東京から西に向かって疾走する新幹線が浜名湖を過ぎ、豊橋の手前辺りに差し掛かると、いつも左の車窓を注視して小高い丘の上に建つ、緑の屋根のお城のような建物の蒲郡プリンスホテルを探してしまいます。
この蒲郡プリンスホテルの前身は1934(昭和9)年に建てられた、現存する数少ないクラシックホテル、蒲郡ホテルです。

橋からホテルを.JPG

竹島からお城のようなホテル

蒲郡ホテルは終戦後から1951(昭和26)年まで米軍に接収されていて、その後再開しました。機会を作って是非泊まりたいと思っていましたが、機会のないまま1980(昭和55)年に経営不振で閉鎖されてしまい、とっても残念に思っていました。
閉鎖中の蒲郡ホテルを見に行ったことがありますが、その後プリンスホテルが買い取って再会するという話を聞いてとっても喜んで、また期待していました。

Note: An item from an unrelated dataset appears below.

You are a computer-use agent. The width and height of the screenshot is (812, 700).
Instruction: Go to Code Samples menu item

長年の想いが叶って初めて泊れた時は、豊田で仕事を終えて蒲郡まで戻って泊まったので着いたのは夜の9時過ぎでした。
3階の部屋に入ってカーテンを開けると、真っ暗な海に竹島に渡る橋の街路灯が並んで光り穏やかな波に明かりがキラキラと反射して幻想な感じがとっても印象的でした。

竹島からのホテル.JPG

引き潮時は小さな砂浜が現れる

ここでの朝の散歩の楽しみはなんと言っても三河湾国定公園の代表的な景勝地の竹島です。
竹島は240種類の暖帯常緑植物と弁財天を祭った八百富神社を奉った島です。
ホテル前の急階段を下りて、橋の手前の広場で近所のオバちゃんたちのラジオ体操に入れてもらい準備運動をして島に渡りました。
島に着くと真直ぐ石段を上って八百富神社に参詣。神社の横から島の突端に出てそこから右回りに半周します。島は常緑樹が多く鬱蒼とした木々はメジロのねぐららしく賑やか。半周が終わって正面に戻ると島の取り付きから今度は島の左側に回りこみます。ここから先は道があるような無いような。でも僕が好きなのはこっちの左側です。(ハイヒールは無理)

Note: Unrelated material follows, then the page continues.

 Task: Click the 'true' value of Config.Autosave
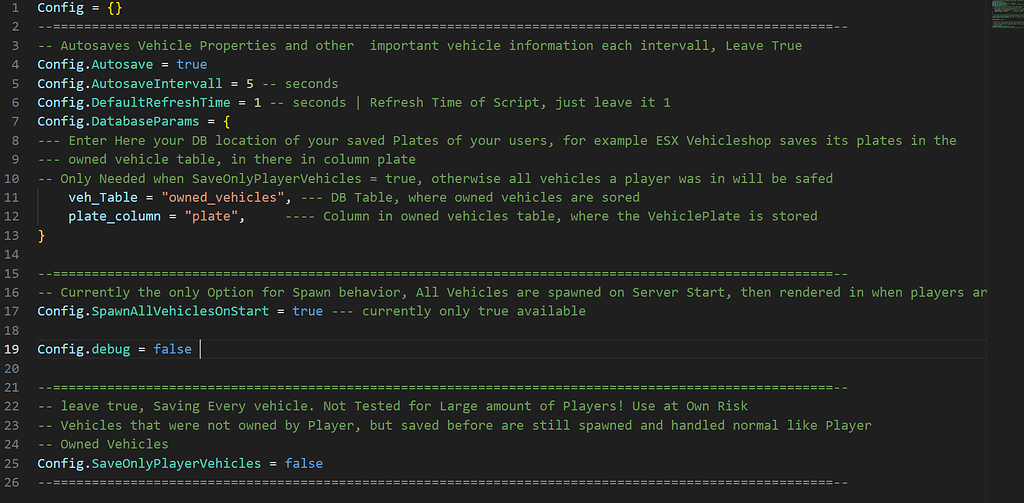[192, 64]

この時はちょうど引き潮の時で小さな砂浜が現れていました。久しぶりの砂浜。砂浜に寄せる透明な波。岩に腰を下ろして海を見ていると時々ボラがはねます。ここからは城郭のようなホテルの遠景がきれいです。
誰もいない静かな浜辺で波を見ていると、なんだか田舎の九州の島原を思い出す懐かしい時間でした。

綺麗な浜辺.JPG

澄んだ海にちょっと感動

堤防に阻まれた海岸が殆んどの現在、出張の途中で砂浜を歩けることはとっても珍しいと思います。

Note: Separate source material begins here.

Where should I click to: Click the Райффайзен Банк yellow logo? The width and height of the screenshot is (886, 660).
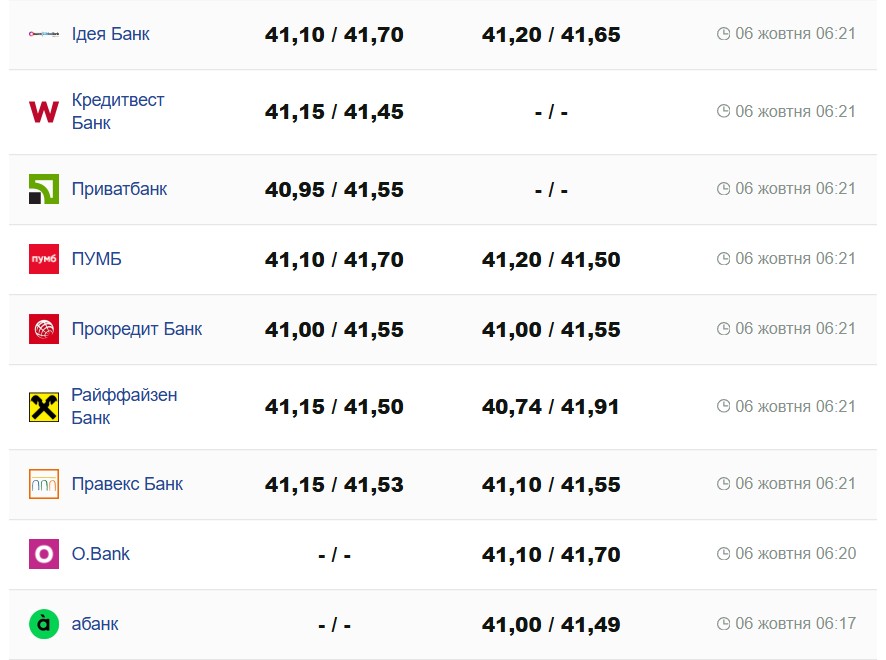coord(44,407)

2012年に蒲郡クラシックホテルに名前が変わりました。やっぱりプリンスホテルのような大企業ではやっていけないんでしょうか。厳しいですね。

名前の記述は泊まった当時のままにしました。

でも、オーナーや名前が変わってもいいから、このホテルが残ってくれることを切に切に願います。